--- YOUR INSTRUCTIONS ---
Could you reproduce the lines below from the one with "Click the Sompo Japan logo" through the one with "Open the Twitter"? Keep both ends and add nothing.

--- DATASET CONTENT ---
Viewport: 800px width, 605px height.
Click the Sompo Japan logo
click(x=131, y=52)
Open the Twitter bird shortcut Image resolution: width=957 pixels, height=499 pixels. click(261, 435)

---

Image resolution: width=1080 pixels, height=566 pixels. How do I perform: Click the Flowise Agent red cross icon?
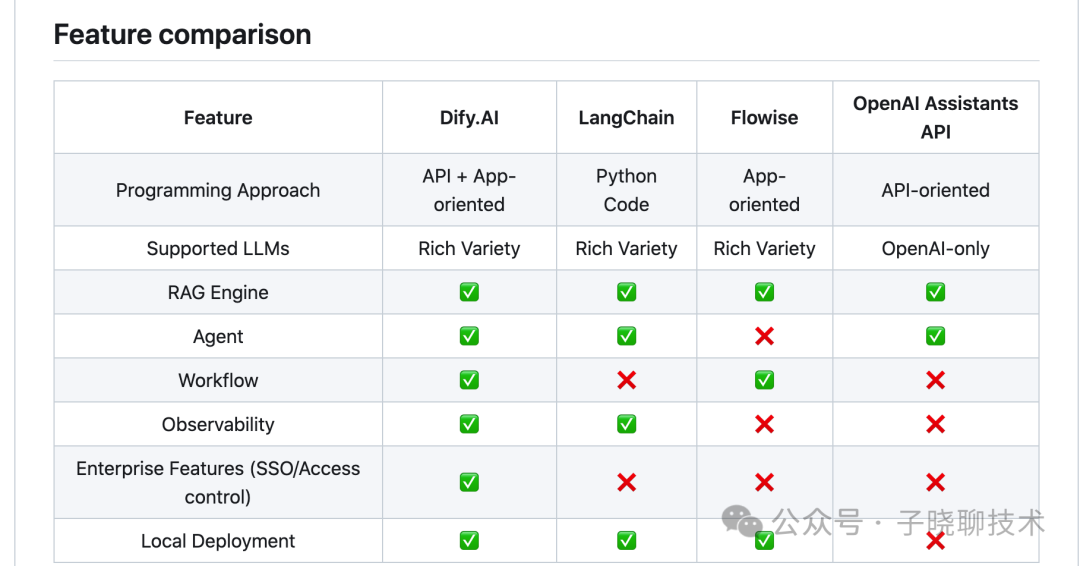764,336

--- ANSWER TO THE EXERCISE ---
Click the Sompo Japan logo
click(x=131, y=52)
Open the Twitter bird shortcut Image resolution: width=957 pixels, height=499 pixels. click(261, 435)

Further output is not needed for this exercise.